Now, that simple idea that the two parties, Catalonia and Spain, would sit at the table with a mediator, turned out to be so scandalous for the Spanish right that they went out and called Sanchez a traitor and a felon and an absolute disgrace. Sanchez, at that point, got scared and withdrew that idea of the negotiation, and instead decided to call snap elections. So the Catalan parties have been key in ending the Sanchez government, which many of the left criticized as well. Because the Sanchez government, for all its effects, was pushing a progressive agenda in Spain, and that agenda has now been cut short as we await the elections in April. And it may well be that on April 28, a right coalition wins the majority of votes in parliament and we switch back to a right wing government, ending all these measures that the Sanchez government had just been putting in place.

GREG WILPERT: Now, last December there was a right wing anti-immigrant political party that emerged called Vox in the region of Andalusia, where they won eleven percent of the vote. Now, Andalusia used to be a stronghold of Pedro Sanchez’s Socialist Party, but according to some polls, support for Vox seems to be rising. What’s your take about the reasons for this rise and what do you expect to happen in the April election?

SEBASTIAAN FABER: I think there’s a couple of different reasons for the rise. One is a simple disenchantment of voters who would normally vote to the right, disenchantment with the other options that are available, which is the longstanding centrist PP party, the Partido Popular, and the Citizens Party. So disenchanted with those options, they’re moving further to the right to Vox. What Vox offers is kind of your standard radical red European menu. They are strongly anti-immigrant, they are homophobic, they are very skeptical of any measures meant to protect women from domestic violence. They are, in the Spanish context, extremely opposed to any kind of concessions for Catalonia, and in fact have been calling for a long time now for the illegalization of Catalan pro-independence parties.

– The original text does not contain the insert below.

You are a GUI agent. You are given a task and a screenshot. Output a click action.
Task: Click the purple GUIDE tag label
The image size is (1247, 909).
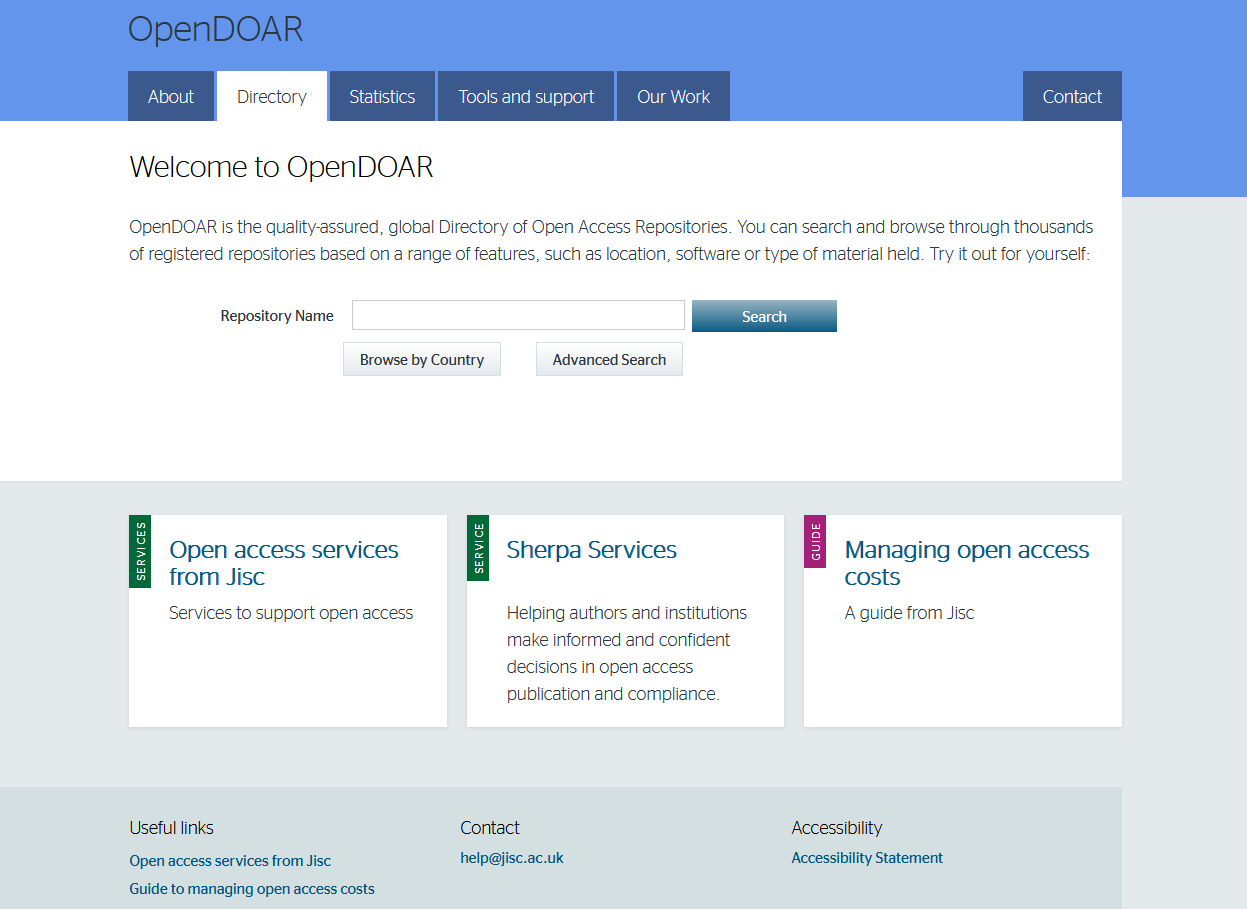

They in fact have an actual role in the trial that we just talked about. They are one of the three accusing parties. There is the prosecutor, the solicitor general, and Vox, who appears at the trial as a typical Spanish role, which is the people’s accuser. And whereas the prosecutor and the solicitor general are demanding exaggerated sentences of between fifteen and twenty-five years, Vox is demanding up to seventy years in prison for some of these Catalan leaders. So they’re really pushing these anti-Catalan, pro-Spanish, nationalist, flag-waving, jingoist rhetoric. And that’s resonating in Spain, not in Catalonia itself as much as in the rest of Spain, where there’s real anxiety about the possibility of Catalonia breaking away.

Now, what you see happening now in the Spanish political landscape is that the other main two right wing parties, the Partido Popular and the Citizens Party, are seeing Vox siphoning away their votes and they’re therefore moving further to the right as well to try to prevent that from happening. As a result, they now are also calling for strong measures against Catalonia. They are also defending the idea that these Catalan parties could be made illegal, and they are advocating to revoke the autonomy of Catalonia. So you see a real polarization going on as a result of the rise of Vox. And the left, meanwhile, is really in a bind, and has been in a bind ever since the Catalan question exploded in Spain. Because as long as that discussion is mainly about Catalonia, about Spain’s territorial issues, all the points at which the left can appeal to a larger electorate, which have to do with social equality, with raising the minimum wage, all those things are put on the back burner. So it’s a real complicated situation for Spain today for the left.

GREG WILPERT: OK. Well, I’m sure we’re going to get back to you again as we get closer to the election to delve deeper into these issues, but we’re going to have to leave it there for now. I was speaking to Sebastiaan Faber, Professor of Hispanic Studies at Oberlin College. Thanks again, Sebastiaan, for having joined us today.

SEBASTIAAN FABER: Absolutely.

GREG WILPERT: And thank you for joining The Real News Network.